Ultimately, Finn Drill, instead of Ludwig, replaced General Drilling as the contract driller at the quarry. But all the deposition witnesses?Olson, McElfresh, and Boatman?agreed that consideration of Finn Drill as the replacement began well after Jorns developed Plan B and at the suggestion of General Drilling’s Boatman. When McElfresh suggested the possibility of leasing the existing equipment to a new driller so that the work could continue uninterrupted, Boatman said, “you will be contacted.” The next day, Finn Drill’s Garvin contacted McElfresh and scheduled an appointment to view the facility. Garvin toured the quarry on August 14th, 2002, and later that week came in with the lowest bid, identical to the rate that General Drilling had charged for the work. Boatman had worked out a deal with Finn Drill whereby the same equipment and personnel could operate at the quarry under the new company’s name. McElfresh testified that Finn Drill had provided Material Service “outstanding service from 1993” in other capacities. Olson testified that Material Service chose Finn Drill because they knew Garvin, the owner, to be “very capable,” he had a “vast amount of experience,” and they “had a great deal of confidence in him.”
According to Material Service officials, then, they chose Finn Drill because they knew based on past performance that Finn Drill and its owner Garvin were capable, and because Finn Drill came in with the lowest bid of the three union drillers. Boatman, the president of General Drilling, suggested Finn Drill because he didn’t want the work to go to Ludwig. Instead of acting under pressure from Local 150 in finding a replacement, then, Material Service considered and eventually selected General Drilling’s suggested replacement.
Although Troglio included Finn Drill with Ludwig on the list he sent to Material Service on August 15th, by that date Finn Drill had already toured the quarry and was preparing to submit a bid. Material Service decided to replace General Drilling with Finn Drill independently of Local 150’s influence. Moreover, as discussed above, Troglio explained that he sent the list of union drillers to superintendents who requested it. Again, because General Drilling introduced no evidence to controvert this explanation, no reasonable jury could find that Material Service chose Finn Drill because of pressure by Local 150.

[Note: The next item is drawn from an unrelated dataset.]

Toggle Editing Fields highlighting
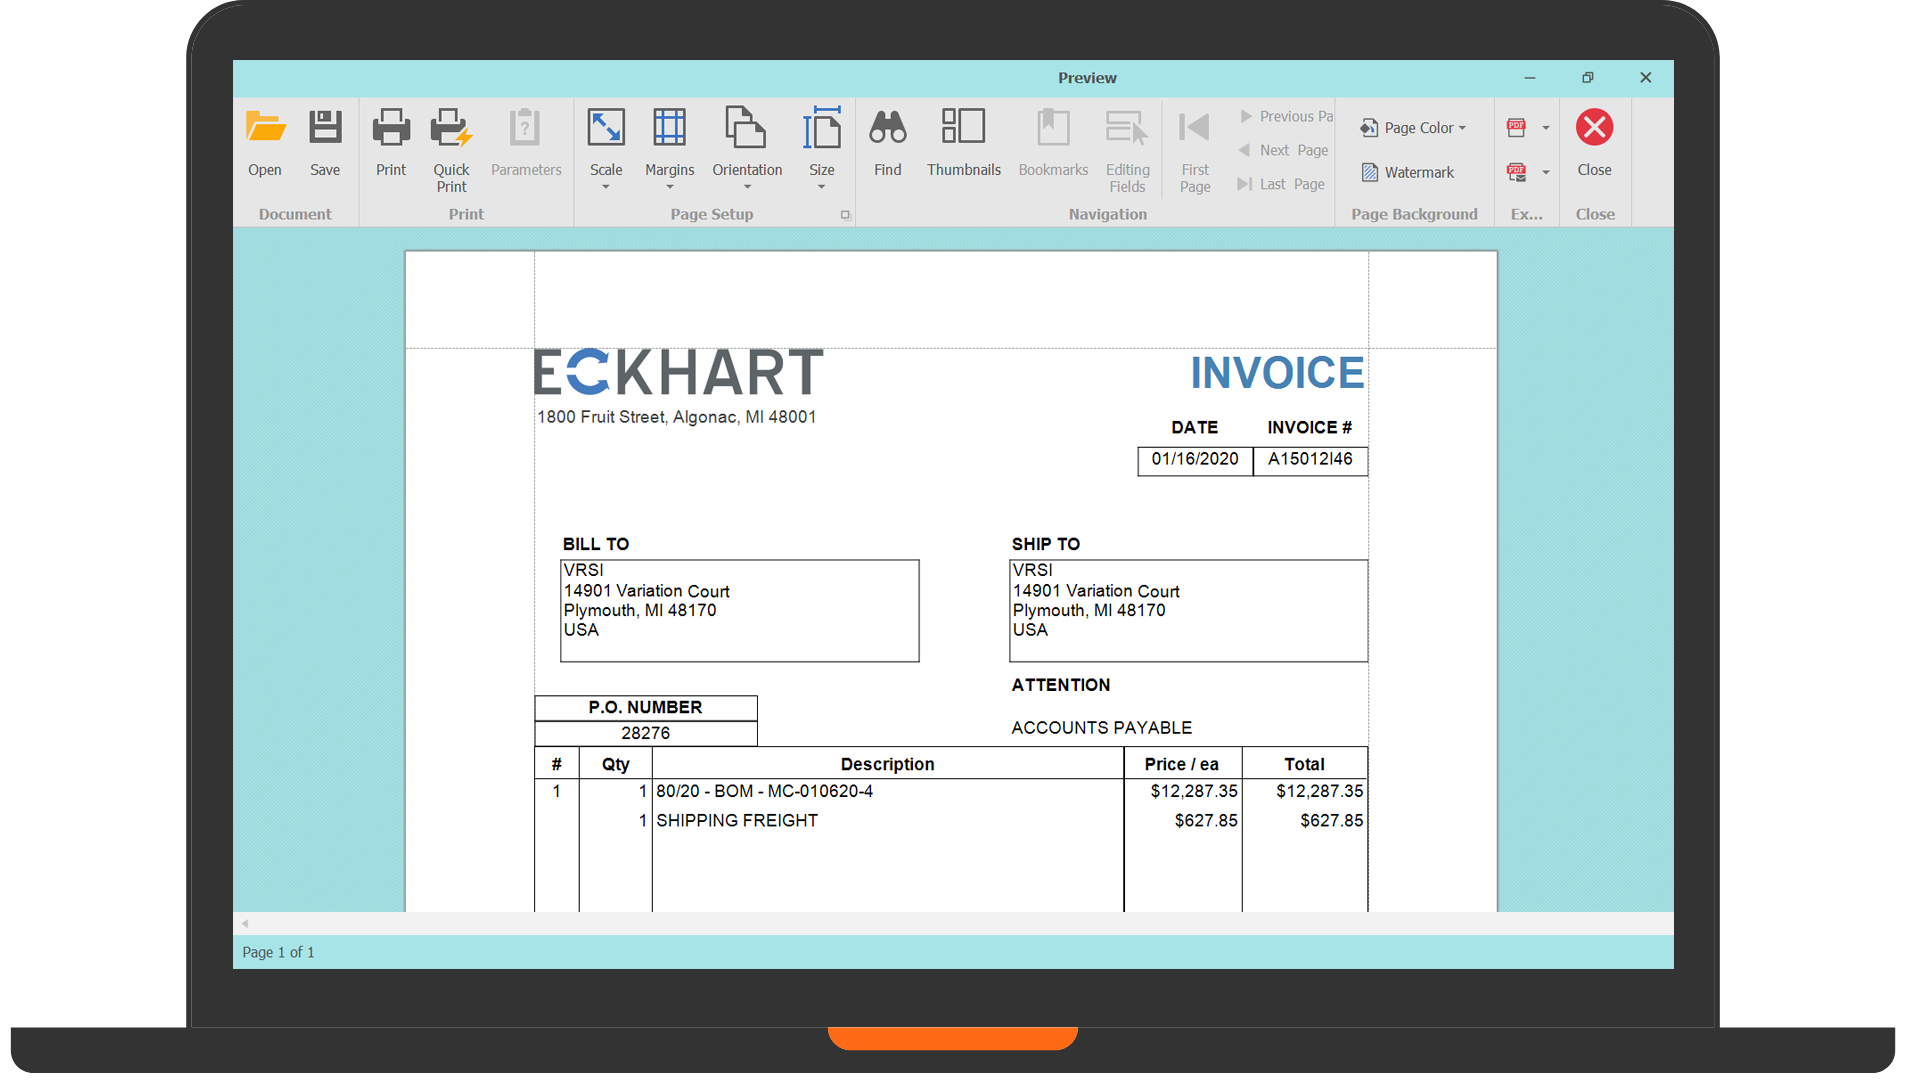1920x1080 pixels. pos(1127,128)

Thus, taking all the evidence in the light most favorable to General Drilling, no reasonable jury could find that Local 150 intended to involve Material Service in its primary labor dispute with General Drilling. This Court has recognized an analytical distinction “between intending to enmesh secondary employers in a dispute not their own, and acting with knowledge that secondary employers will inevitably be affected by the union’s actions.” Mautz & Oren, 882 F.2d at 1121. Here, Local 150 acted knowing that Material Service would be affected by its primary activities, but did not act with the intent to enmesh Material Service in the primary dispute.
For the foregoing reasons, we AFFIRM the district court’s grant of summary judgment in favor of Local 150.